───── Data

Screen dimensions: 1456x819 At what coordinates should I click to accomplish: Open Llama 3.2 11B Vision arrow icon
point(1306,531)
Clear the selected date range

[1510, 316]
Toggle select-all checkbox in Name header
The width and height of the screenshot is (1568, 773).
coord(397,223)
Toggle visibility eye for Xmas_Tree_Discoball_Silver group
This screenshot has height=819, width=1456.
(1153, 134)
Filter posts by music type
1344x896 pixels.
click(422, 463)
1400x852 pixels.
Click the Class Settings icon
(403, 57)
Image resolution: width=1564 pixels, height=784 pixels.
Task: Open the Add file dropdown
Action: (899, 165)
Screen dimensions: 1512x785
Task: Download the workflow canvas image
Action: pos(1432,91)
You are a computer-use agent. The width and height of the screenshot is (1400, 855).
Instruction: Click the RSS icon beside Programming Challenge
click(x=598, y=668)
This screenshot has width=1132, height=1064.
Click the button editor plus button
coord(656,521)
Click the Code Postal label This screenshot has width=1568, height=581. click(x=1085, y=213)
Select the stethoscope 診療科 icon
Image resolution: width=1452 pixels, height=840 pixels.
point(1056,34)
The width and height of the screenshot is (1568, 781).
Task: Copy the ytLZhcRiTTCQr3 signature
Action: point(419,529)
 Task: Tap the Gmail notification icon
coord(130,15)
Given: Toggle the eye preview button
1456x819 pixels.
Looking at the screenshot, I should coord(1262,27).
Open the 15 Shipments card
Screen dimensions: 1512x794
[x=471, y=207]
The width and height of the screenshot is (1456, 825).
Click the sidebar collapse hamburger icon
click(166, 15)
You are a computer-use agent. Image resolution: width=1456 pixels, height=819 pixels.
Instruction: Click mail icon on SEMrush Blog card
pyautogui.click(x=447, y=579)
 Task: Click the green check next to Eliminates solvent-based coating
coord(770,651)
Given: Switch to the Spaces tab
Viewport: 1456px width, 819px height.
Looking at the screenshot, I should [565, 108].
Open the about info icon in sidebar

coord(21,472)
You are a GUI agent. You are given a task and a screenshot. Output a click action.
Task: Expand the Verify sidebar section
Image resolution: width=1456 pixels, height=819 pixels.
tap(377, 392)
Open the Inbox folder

──────────

§ **Your assignment**
Starting at the line that contains "The width and height of the screenshot is (1456, 825)." and ending at the last line of the data, repeat each line exactly; include nothing else.

§ **Written response**
The width and height of the screenshot is (1456, 825).
Click the sidebar collapse hamburger icon
click(166, 15)
You are a computer-use agent. Image resolution: width=1456 pixels, height=819 pixels.
Instruction: Click mail icon on SEMrush Blog card
pyautogui.click(x=447, y=579)
 Task: Click the green check next to Eliminates solvent-based coating
coord(770,651)
Given: Switch to the Spaces tab
Viewport: 1456px width, 819px height.
Looking at the screenshot, I should [565, 108].
Open the about info icon in sidebar

coord(21,472)
You are a GUI agent. You are given a task and a screenshot. Output a click action.
Task: Expand the Verify sidebar section
Image resolution: width=1456 pixels, height=819 pixels.
tap(377, 392)
Open the Inbox folder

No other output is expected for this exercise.